REQUIRED WORK >>
a – In the passage on Critical Legal Studies, what did Kant explicitly model his theory of knowledge on?
b – Translate this sentence from the passage on Critical Legal Studies into Spanish: "Among these, the Puerto Rican sociologist Eduardo Bonilla-Silva has been particularly influential."
c – Write the next part of the passage on Critical Legal Studies, picking up right after its final sentence.

SOURCE DOCUMENT >>
- - - - -
Taking its cue from the Frankfurt School, CLS drew a parallel between “traditional” theory and legal formalism. The unified system of propositions that traditional theory understood to underwrite scientific inquiry was analogized to the system of legal norms positivists assume underwrites the course of justice. Given Frankfurt School theorists’ association of traditional theory with Kant’s account of concept use, the parallel was an especially intuitive one. Kant explicitly modeled his theory of knowledge on legal procedure, identifying the elements of objective cognition not with the passive acquisition of mental representations, but with acts of judgment. For the critical theorist, judgments are acts of domination, even while they appear neutral and rational to the judging subject. Critical Theory unmasked the non-dialectical concept as a tool of power. All that was left for CLS was to extend the critique to the legal system.
If CLS borrowed from Critical Theory the resources it needed to mount a critique of legal reason, it did not go so far as to take up the challenge of introducing a novel social theory. That task was embraced by scholars publishing outside the pages of law reviews. Among these, the Puerto Rican sociologist Eduardo Bonilla-Silva has been particularly influential. In his now-classic Racism Without Racists: Color-Blind Racism and the Persistence of Racial Inequality in the United States, he criticizes social theorists who “are still snarled in the prejudice problematic and thus interpret actors’ racial views as individual psychological dispositions.” His own model, by contrast, “is based on a materialist interpretation of racial matters and thus sees the views of actors as corresponding to their systematic location.” The nod to historical materialism is unmarked—there are vanishingly few references to Marx in the text and none to classical Marxists—but transparent. Like the class system, which in capitalism operates through participants who see themselves as doing little more than exchanging equivalents, Bonilla-Silva’s race system exploits non-whites regardless of the conscious intentions of individuals.
- - - - -
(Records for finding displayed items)

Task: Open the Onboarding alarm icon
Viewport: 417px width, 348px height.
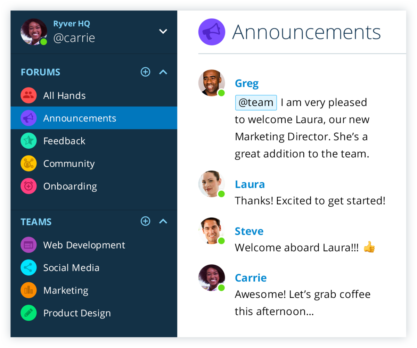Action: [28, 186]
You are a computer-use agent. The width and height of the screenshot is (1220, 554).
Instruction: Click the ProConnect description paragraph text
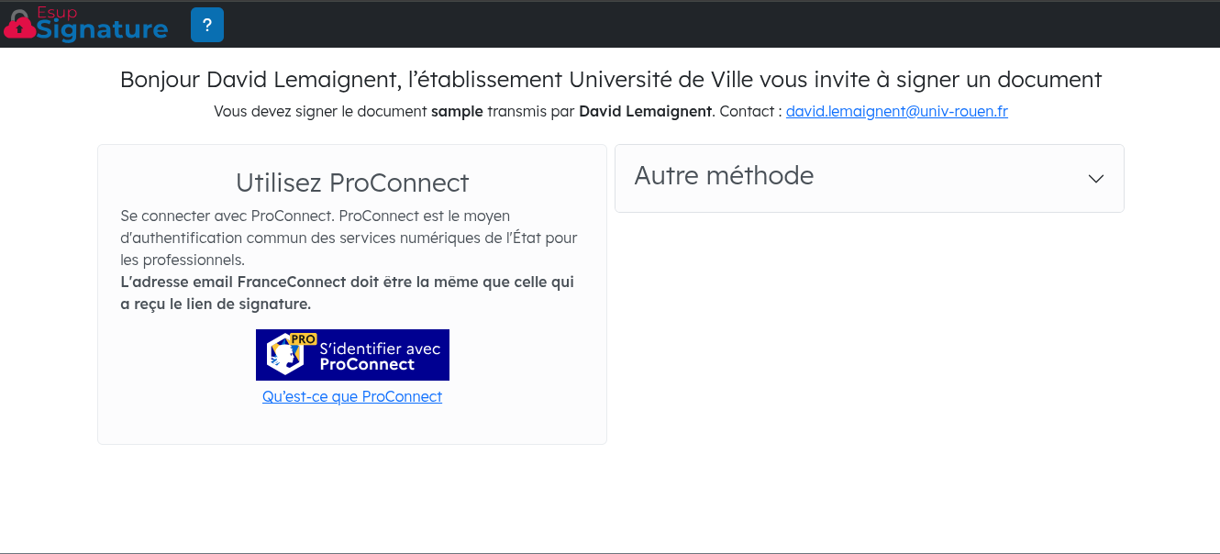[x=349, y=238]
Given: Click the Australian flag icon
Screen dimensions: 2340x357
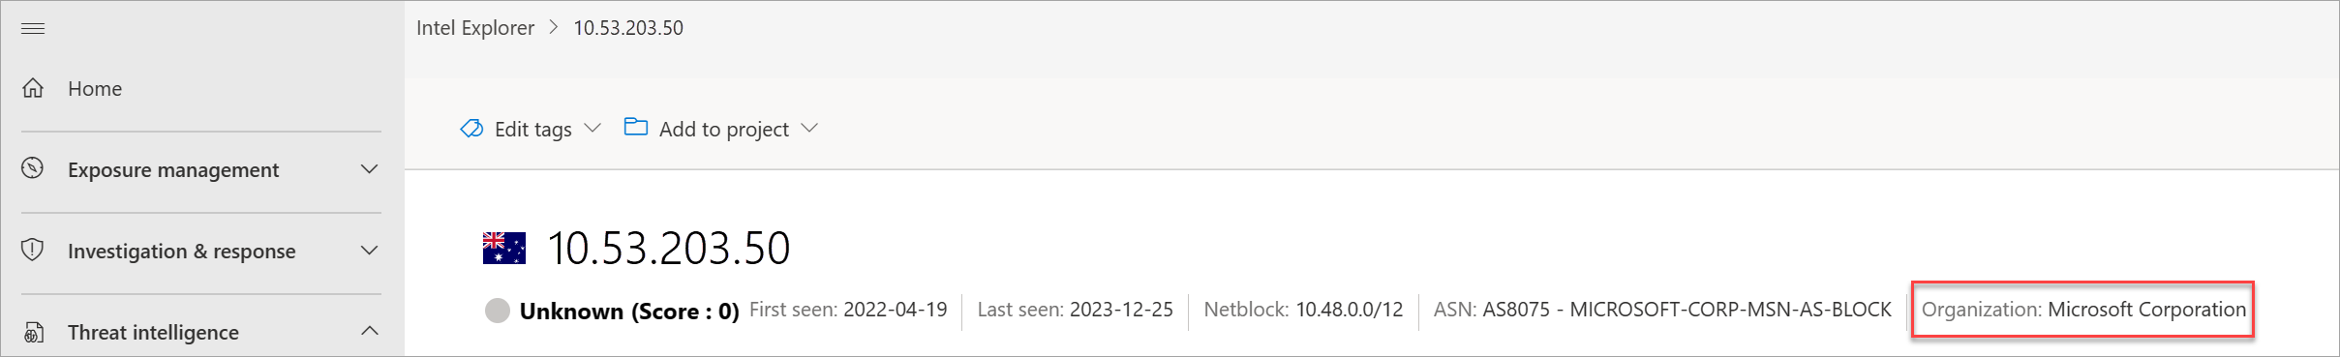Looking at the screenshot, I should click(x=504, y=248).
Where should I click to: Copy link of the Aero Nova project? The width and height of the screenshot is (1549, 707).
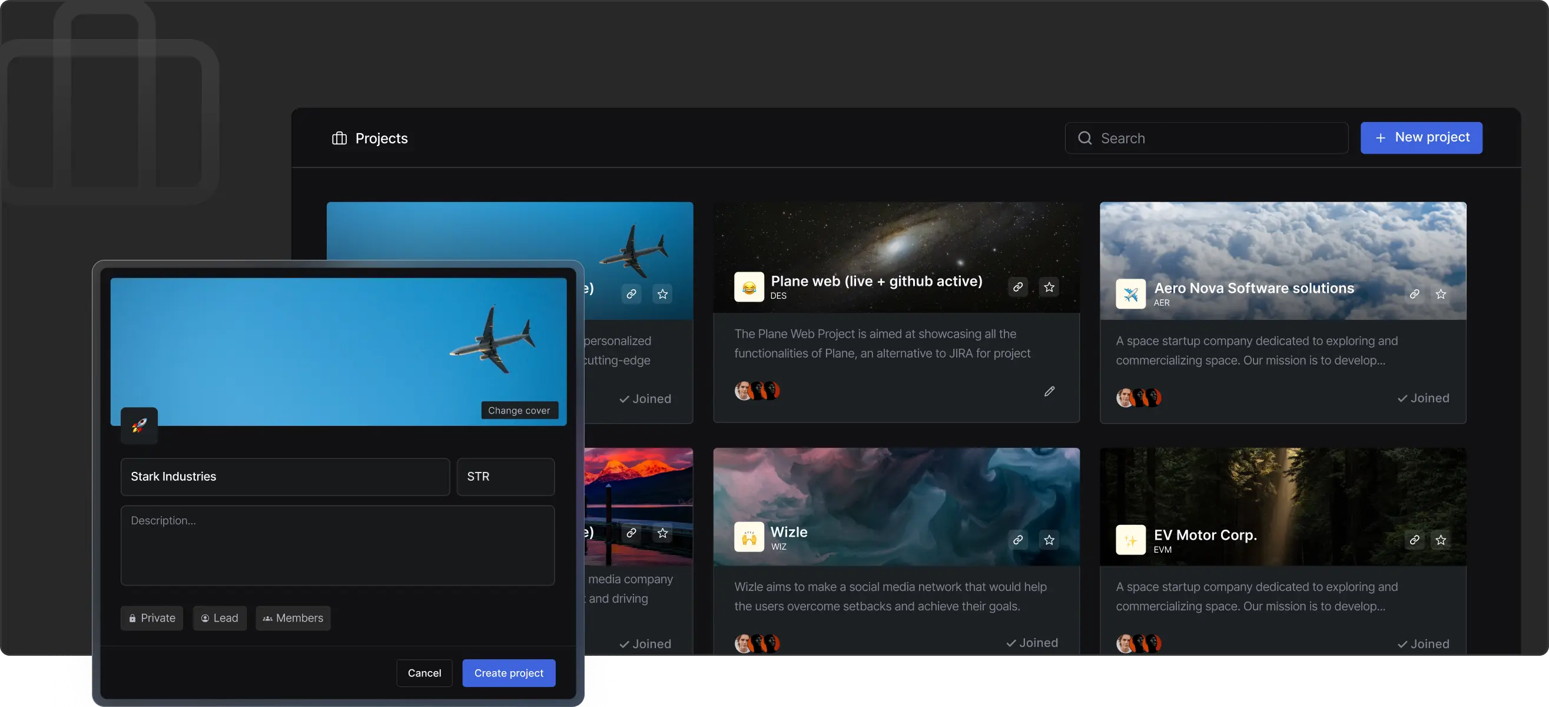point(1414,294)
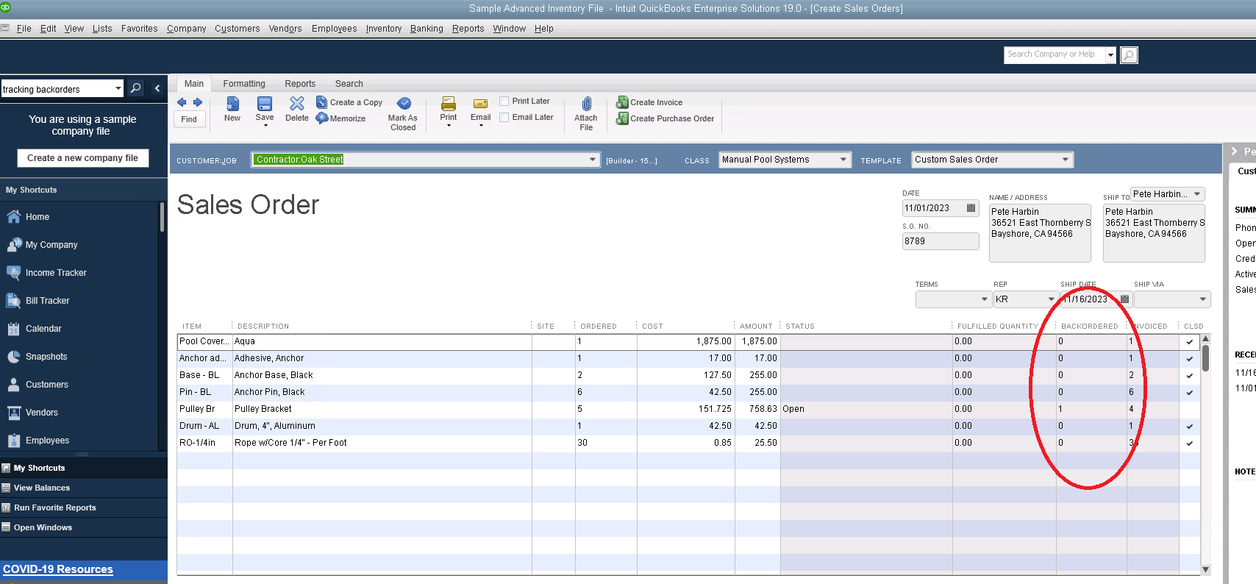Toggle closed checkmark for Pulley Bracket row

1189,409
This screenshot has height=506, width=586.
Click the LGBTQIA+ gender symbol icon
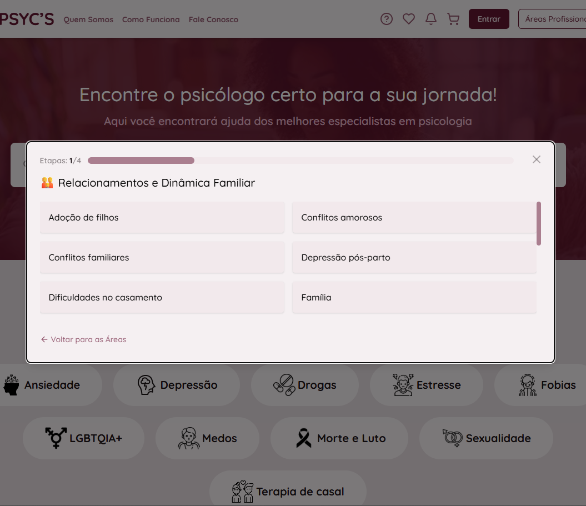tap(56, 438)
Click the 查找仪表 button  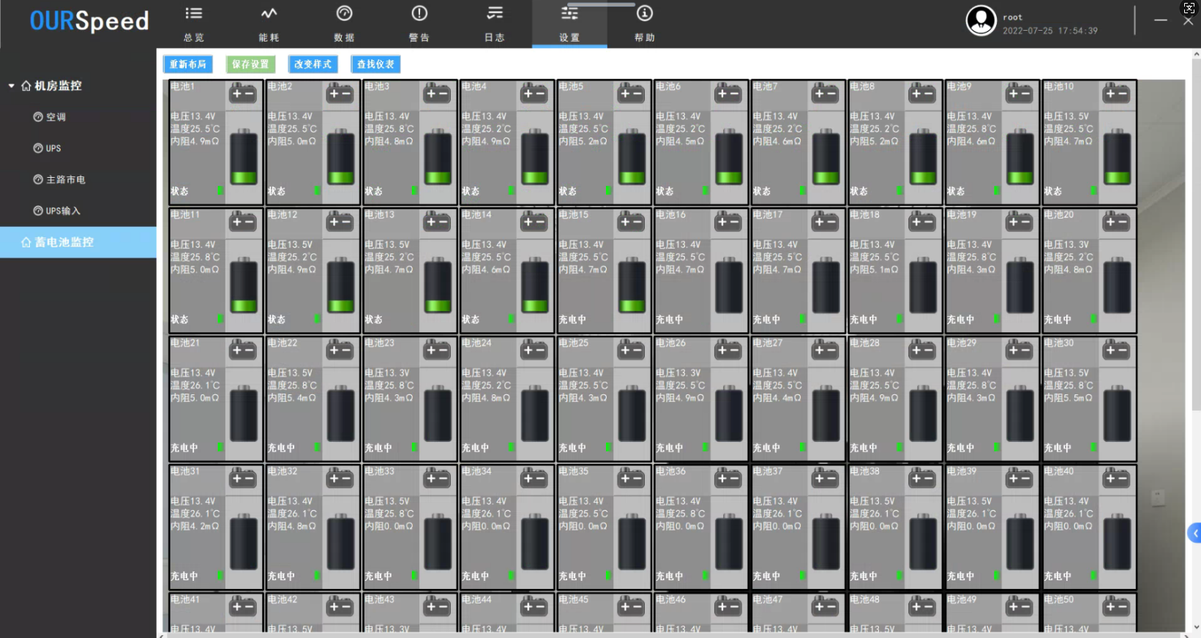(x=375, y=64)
- - - - -
SOLVED TASKS >>
a – Legal procedure.

b – Entre ellos, el sociólogo puertorriqueño Eduardo Bonilla-Silva ha sido particularmente influyente.

c –
The extent to which the author relies on Marx’s method can be seen in the following passage, which summarizes the core of his account of white supremacy: “When the white race emerged in human history, it formed a social structure (a racialized social system) that awarded systemic privileges to Europeans (the people who became “white”) over non-Europeans (the peoples who became “nonwhite”). Racialized social systems, or white supremacy for short, became global and affected all societies where Europeans extended their reach. I, therefore, conceive a society’s racial structure as the totality of the social relations and practices that reinforce white privilege. Accordingly, the task of analysts interested in studying racial structures is to uncover the particular social, economic, political, social control, and ideological mechanisms responsible for the reproduction of racial privilege in a society” (Bonilla-Silva, 2006, 9). One of those ideological mechanisms is the law, which serves, in turn, to naturalize and obscure the functions of white supremacy. Taking his cue from Bell and others, Bonilla-Silva has developed a critical race theory worthy of the name. It is critical insofar as it adopts the form of Marx’s critique of political economy. Rather than focusing on “the totality of [the] relations of production which constitutes the economic structure of society,” his analysis is centered on “the totality of the social relations and practices that reinforce white privilege.” His is a theory of the social dynamic that makes necessary the legitimating function of the legal system.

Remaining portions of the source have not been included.